### WHAT IS REQUIRED
Copy out every line of the data that has the word "agent" somewhere in it.

### PROVIDED DATA
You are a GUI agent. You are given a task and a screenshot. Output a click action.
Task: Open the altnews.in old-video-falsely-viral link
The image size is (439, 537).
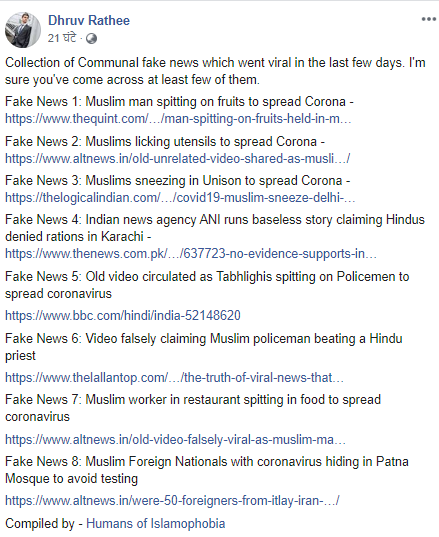coord(175,439)
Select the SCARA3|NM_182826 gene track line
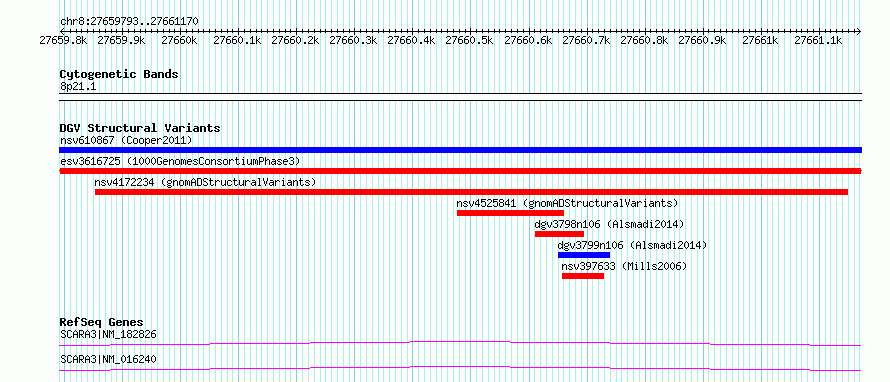Image resolution: width=890 pixels, height=382 pixels. 460,343
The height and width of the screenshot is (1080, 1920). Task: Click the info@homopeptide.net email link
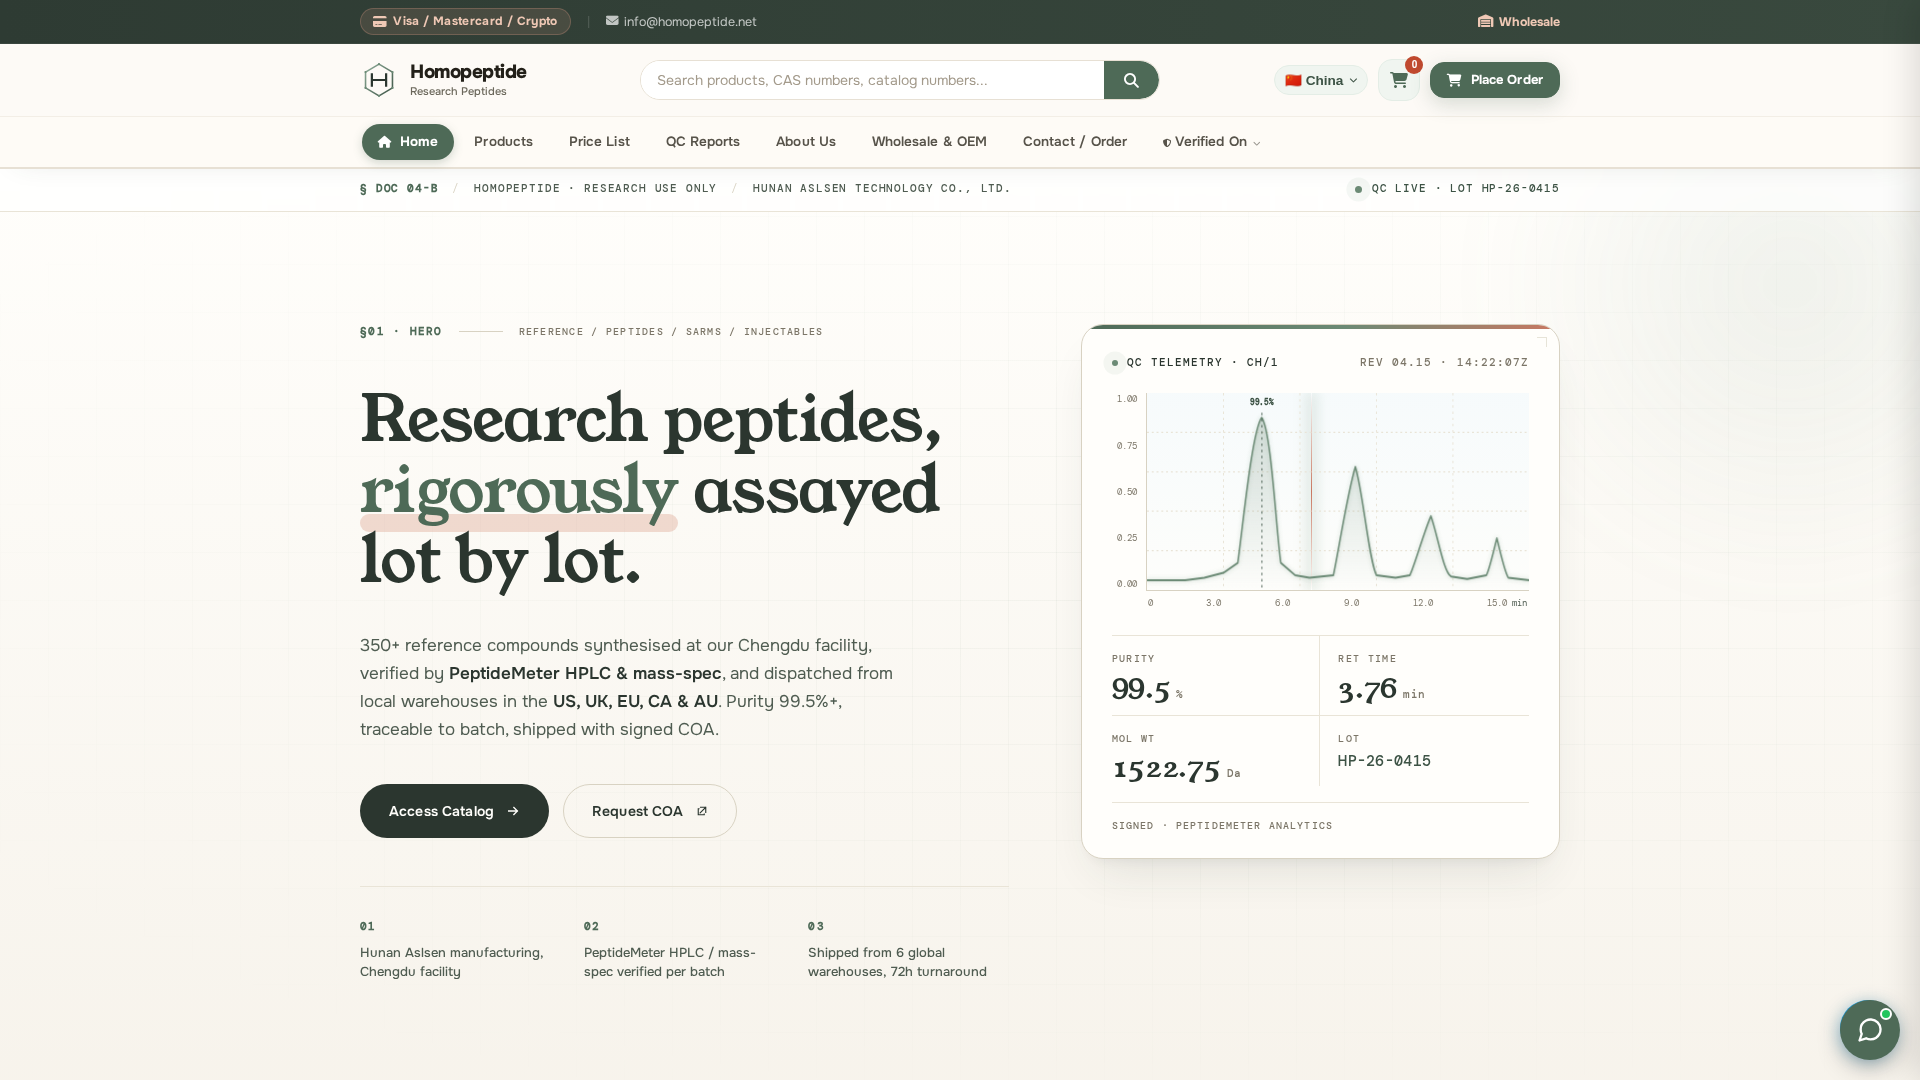pos(690,21)
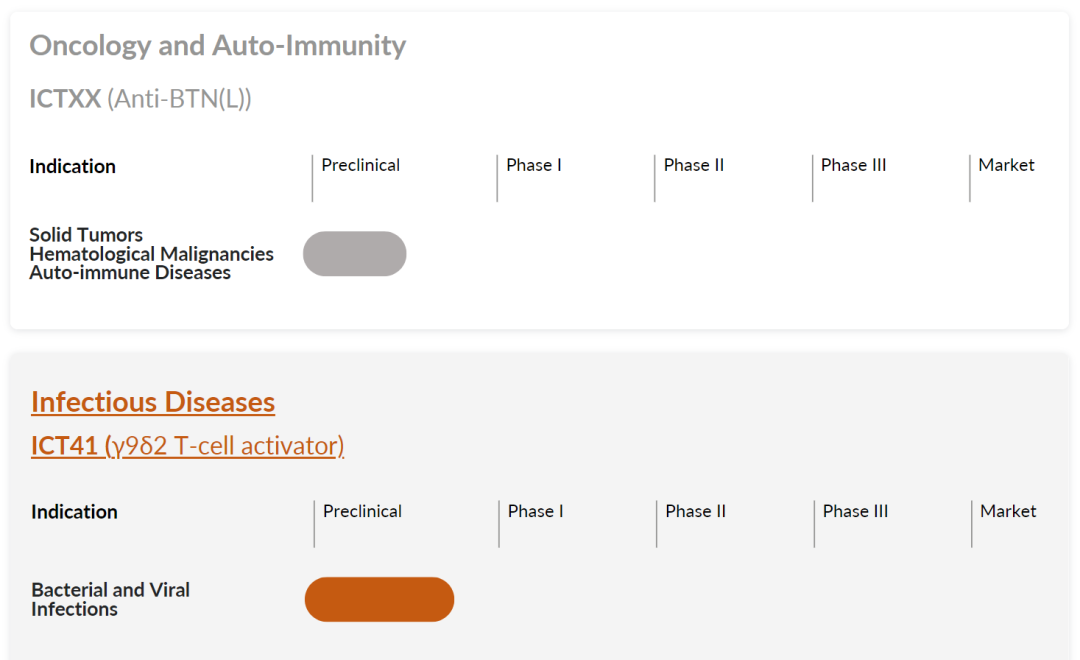Select Solid Tumors indication text
Screen dimensions: 1080x660
[x=86, y=234]
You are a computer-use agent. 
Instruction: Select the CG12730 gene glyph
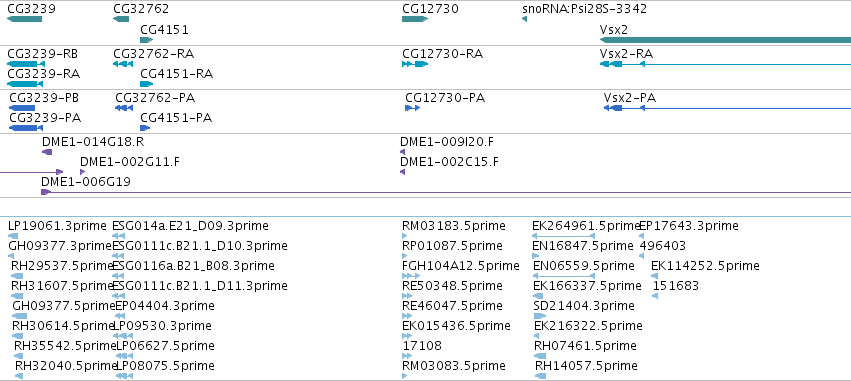[x=415, y=19]
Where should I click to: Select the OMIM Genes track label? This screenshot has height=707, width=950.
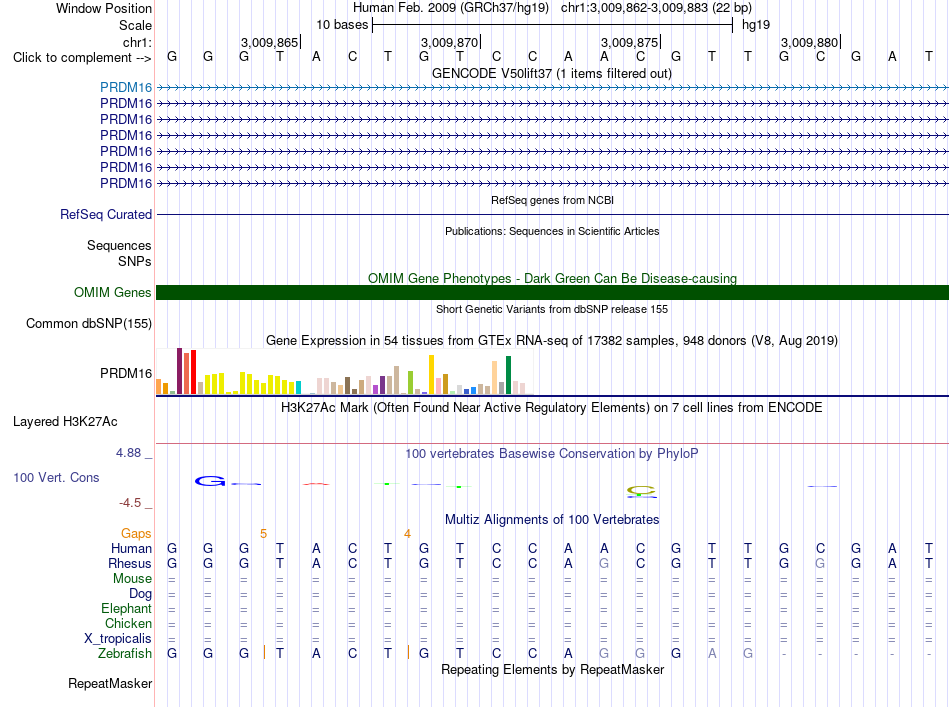point(113,293)
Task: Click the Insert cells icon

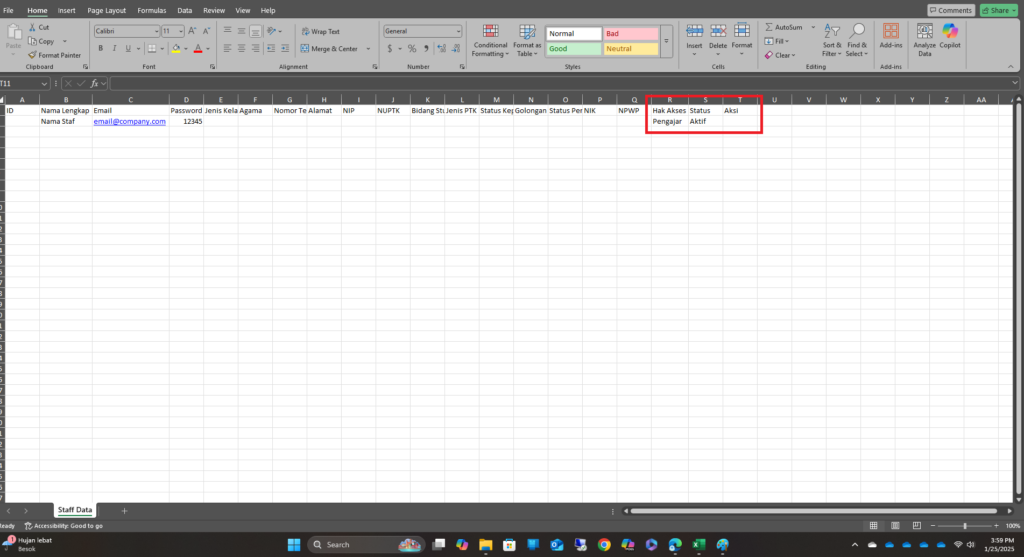Action: click(x=694, y=40)
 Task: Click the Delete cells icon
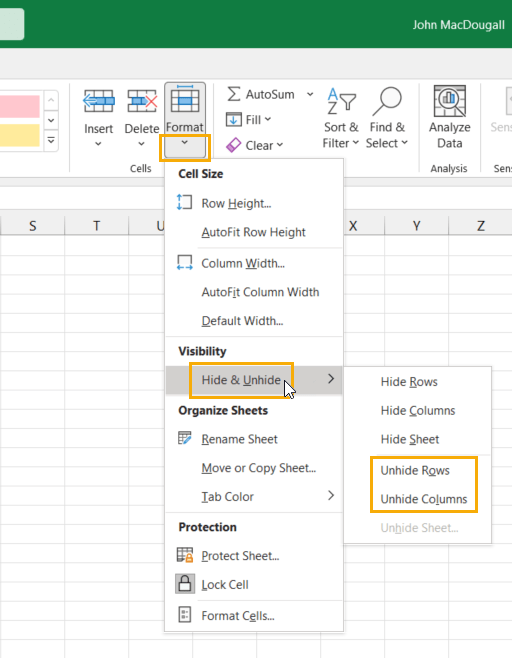(142, 101)
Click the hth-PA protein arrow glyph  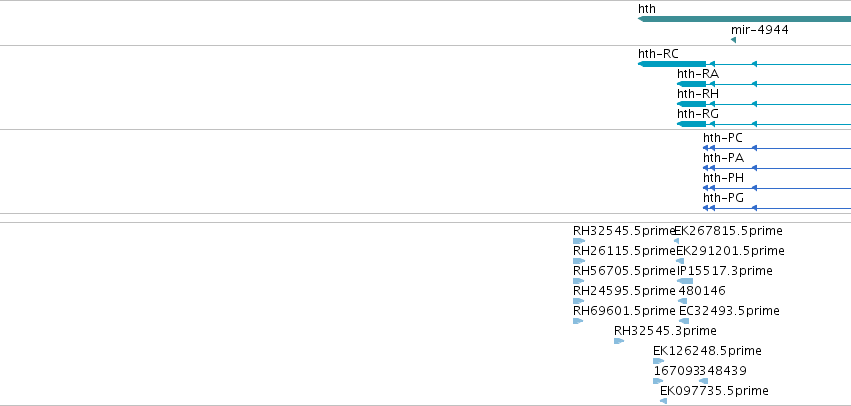(706, 168)
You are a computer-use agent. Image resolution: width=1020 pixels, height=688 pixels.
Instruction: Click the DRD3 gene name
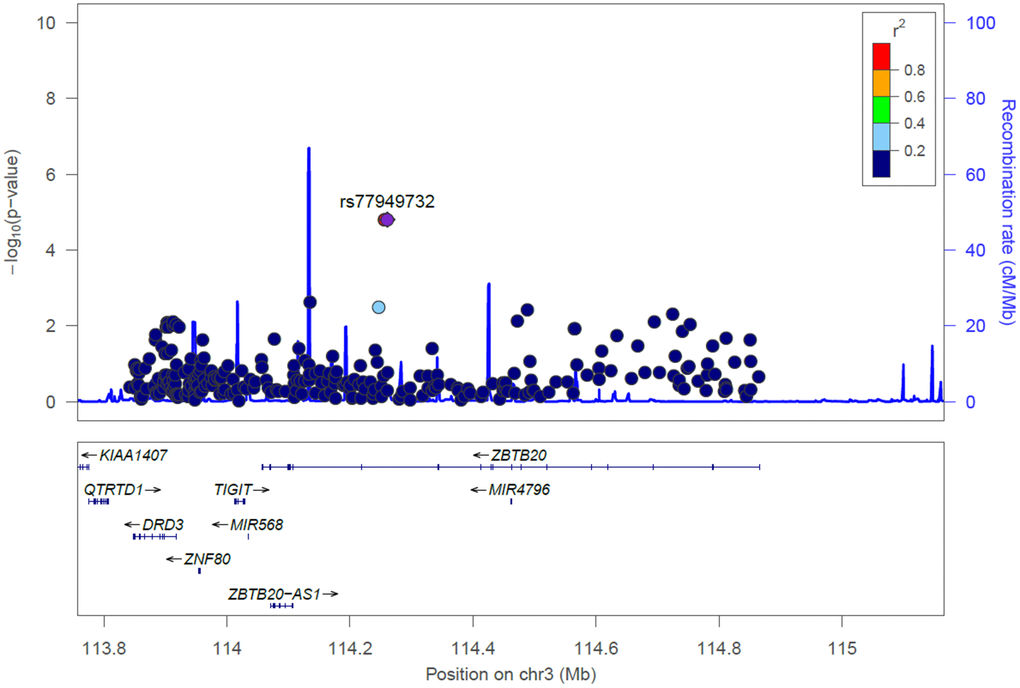pyautogui.click(x=162, y=524)
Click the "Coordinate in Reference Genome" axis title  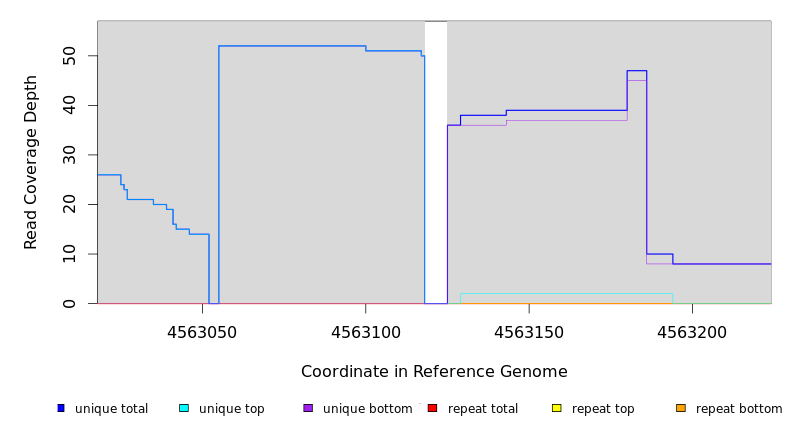434,372
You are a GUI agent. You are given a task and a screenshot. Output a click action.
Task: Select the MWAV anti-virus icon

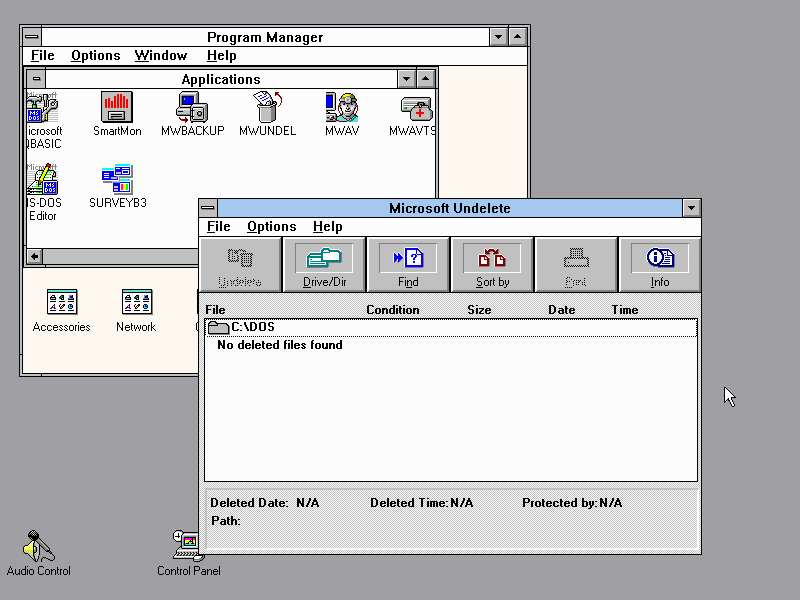click(x=342, y=107)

### THE ANSWER
You are a GUI agent. You are given a task and a screenshot. Output a click action.
You are a computer-use agent. 
You are a computer-use agent. Image resolution: width=1020 pixels, height=688 pixels.
You are a GUI agent. You are given a task and a screenshot. Output a click action.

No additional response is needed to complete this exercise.